I do know there were times when he did get to go back and see her considering they were married right here in Elizabethton on May 10, 1961. But that wasn’t always the case, as he put it, “You got to take all of your clothes with you but your wife and kids stayed here.” Though they had to spend time apart, there were times where they lived together. This is true because my mom was born on base at Quantico, Virginia in 1970. And my aunt in Johnson City before her. I asked him what it was like to live oceans away from his family. He said, “We were just existing. Doing the job we’re told to do to the best that we could. Took care of the kids and provided for what we could provide them with.” And provide he did.

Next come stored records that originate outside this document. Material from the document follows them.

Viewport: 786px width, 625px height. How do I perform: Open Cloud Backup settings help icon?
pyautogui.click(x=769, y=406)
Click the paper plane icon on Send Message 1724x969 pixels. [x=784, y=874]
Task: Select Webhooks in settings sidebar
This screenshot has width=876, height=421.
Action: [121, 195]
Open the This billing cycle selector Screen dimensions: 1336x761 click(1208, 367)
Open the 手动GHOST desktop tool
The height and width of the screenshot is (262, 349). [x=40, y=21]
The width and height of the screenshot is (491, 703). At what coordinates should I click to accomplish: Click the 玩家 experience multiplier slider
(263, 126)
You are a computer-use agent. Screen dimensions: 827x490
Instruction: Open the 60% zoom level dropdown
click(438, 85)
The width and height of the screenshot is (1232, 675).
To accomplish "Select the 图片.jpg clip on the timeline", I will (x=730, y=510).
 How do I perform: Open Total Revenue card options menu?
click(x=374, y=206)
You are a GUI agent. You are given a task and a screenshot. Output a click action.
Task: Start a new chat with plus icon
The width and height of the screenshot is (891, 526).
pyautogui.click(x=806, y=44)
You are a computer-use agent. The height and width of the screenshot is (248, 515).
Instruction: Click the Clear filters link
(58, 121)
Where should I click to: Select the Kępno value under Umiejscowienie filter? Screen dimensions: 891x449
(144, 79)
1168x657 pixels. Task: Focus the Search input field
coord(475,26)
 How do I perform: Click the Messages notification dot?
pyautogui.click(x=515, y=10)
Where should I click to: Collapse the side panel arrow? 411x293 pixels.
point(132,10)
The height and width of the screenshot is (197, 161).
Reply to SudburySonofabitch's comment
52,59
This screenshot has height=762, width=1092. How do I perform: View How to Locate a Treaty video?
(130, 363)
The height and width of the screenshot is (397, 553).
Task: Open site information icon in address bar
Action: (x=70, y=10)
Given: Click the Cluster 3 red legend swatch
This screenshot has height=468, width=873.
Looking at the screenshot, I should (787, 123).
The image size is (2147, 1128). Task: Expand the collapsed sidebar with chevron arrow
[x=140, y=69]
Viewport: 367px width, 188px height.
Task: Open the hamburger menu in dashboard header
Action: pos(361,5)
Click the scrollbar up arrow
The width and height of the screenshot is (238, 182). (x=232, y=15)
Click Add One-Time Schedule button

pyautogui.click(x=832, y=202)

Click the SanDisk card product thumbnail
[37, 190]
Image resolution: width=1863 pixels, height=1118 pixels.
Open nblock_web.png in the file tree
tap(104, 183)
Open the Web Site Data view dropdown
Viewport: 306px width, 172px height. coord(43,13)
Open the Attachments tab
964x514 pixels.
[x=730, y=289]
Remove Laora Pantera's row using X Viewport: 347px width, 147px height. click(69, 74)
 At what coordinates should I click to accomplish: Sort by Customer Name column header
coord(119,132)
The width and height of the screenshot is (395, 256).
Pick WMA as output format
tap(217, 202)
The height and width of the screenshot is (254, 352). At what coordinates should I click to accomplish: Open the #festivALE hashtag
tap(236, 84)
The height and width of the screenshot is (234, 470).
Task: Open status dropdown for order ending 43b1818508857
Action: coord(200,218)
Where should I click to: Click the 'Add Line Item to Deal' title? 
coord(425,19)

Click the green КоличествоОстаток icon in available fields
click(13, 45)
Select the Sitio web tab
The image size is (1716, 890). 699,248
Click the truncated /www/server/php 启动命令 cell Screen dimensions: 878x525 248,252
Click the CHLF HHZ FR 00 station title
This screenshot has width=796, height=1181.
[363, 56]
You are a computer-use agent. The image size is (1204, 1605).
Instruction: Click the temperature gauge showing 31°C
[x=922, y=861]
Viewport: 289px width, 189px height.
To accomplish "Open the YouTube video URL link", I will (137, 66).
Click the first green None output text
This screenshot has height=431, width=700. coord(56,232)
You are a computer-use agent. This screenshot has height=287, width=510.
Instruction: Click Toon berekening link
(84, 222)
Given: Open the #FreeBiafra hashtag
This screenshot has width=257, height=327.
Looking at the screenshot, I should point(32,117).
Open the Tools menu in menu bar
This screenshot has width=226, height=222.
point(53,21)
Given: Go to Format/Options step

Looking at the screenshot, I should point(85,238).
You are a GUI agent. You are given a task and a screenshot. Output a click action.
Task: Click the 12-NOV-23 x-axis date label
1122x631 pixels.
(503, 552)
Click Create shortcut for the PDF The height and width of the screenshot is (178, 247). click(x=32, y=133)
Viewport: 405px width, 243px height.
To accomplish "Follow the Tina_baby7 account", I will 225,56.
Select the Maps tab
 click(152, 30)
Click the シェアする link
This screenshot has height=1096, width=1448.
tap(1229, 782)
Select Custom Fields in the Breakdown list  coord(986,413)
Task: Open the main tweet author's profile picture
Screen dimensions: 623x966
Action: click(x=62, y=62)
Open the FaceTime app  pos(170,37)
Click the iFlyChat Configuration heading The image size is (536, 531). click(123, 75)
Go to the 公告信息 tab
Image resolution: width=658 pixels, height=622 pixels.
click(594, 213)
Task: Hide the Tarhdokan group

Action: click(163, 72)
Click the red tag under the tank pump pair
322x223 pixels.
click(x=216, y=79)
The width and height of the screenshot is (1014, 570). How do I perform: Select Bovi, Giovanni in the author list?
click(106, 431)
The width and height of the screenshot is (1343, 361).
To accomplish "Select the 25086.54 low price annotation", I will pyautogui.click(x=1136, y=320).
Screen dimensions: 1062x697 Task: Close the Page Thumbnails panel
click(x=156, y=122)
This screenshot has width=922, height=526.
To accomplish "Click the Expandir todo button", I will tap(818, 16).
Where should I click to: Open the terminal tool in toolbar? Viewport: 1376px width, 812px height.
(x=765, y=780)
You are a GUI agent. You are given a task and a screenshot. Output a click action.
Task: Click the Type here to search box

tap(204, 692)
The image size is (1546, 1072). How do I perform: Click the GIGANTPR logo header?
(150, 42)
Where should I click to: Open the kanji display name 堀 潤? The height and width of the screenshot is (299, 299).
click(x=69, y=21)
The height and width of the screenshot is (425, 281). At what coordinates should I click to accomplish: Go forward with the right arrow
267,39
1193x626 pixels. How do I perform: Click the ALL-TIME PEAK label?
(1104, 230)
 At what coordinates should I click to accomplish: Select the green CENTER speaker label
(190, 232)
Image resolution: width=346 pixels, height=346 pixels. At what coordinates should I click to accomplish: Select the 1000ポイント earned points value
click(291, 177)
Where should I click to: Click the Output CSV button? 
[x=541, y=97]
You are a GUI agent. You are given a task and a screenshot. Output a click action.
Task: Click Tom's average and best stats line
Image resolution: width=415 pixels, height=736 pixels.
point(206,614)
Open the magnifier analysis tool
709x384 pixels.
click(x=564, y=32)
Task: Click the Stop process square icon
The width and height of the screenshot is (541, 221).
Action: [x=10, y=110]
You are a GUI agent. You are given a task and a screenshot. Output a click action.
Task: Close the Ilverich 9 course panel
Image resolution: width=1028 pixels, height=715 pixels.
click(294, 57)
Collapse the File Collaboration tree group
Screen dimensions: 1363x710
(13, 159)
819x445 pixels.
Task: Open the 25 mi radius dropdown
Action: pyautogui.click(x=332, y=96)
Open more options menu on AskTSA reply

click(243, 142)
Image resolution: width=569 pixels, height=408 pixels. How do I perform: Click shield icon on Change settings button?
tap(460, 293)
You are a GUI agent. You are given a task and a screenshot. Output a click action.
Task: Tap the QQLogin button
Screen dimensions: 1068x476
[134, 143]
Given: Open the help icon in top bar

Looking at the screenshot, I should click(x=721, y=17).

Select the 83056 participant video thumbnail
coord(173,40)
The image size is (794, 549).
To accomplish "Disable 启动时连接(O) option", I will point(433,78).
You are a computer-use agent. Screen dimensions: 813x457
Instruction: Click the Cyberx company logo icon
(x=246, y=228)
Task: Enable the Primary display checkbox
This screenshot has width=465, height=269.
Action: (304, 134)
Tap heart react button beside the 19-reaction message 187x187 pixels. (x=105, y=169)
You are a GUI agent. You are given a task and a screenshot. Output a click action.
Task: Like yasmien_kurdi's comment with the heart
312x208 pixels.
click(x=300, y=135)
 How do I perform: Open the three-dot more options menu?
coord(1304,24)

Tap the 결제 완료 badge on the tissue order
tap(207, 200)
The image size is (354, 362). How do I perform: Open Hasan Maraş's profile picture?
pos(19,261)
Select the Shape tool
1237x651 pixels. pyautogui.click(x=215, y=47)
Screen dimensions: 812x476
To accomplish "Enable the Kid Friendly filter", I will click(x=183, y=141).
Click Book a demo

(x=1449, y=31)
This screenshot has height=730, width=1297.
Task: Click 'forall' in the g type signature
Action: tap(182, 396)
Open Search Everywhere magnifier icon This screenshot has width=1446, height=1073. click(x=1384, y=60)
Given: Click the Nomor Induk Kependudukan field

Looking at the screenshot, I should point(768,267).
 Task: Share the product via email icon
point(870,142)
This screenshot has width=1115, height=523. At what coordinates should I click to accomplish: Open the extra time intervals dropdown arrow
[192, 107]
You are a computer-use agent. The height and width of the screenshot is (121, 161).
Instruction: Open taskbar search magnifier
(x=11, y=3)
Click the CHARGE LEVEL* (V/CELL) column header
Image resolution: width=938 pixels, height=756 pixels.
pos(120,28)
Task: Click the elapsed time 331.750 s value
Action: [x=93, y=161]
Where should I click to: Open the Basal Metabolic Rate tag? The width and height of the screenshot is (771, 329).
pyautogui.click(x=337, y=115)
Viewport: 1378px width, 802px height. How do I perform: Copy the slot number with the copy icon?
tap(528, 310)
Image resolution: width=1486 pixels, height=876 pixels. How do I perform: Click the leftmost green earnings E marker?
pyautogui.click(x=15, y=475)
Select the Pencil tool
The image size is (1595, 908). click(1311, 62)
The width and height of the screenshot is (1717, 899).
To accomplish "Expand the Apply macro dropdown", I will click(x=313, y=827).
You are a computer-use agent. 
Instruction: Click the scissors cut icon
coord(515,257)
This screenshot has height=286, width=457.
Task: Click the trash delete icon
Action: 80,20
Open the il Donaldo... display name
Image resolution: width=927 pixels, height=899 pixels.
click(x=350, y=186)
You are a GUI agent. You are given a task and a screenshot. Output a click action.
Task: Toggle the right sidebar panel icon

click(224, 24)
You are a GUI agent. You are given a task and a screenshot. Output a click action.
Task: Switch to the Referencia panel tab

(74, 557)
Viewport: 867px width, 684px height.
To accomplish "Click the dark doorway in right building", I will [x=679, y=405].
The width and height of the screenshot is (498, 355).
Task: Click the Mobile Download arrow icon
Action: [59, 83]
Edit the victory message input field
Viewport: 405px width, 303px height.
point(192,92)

My favorite story is the one where his granddaughter interviewed him and learned that it was possible for her to love him even more than she already did. He grew from the great man who enjoyed the funny pictures we would always take and who was always willing to share his living room chair with me. He is still that, but now also a superhero. Learning about a younger version of my grandpa “just doing his job” has made me swell with admiration. I will never forget the stories of a my-age grandpa he illustrated for me. I have always known I love my grandpa but now I get to love more of his character. The humility displayed in his answers and personality is something I see reflected in my wonderful mom and aunt. I hope one day that might reflect in me as well.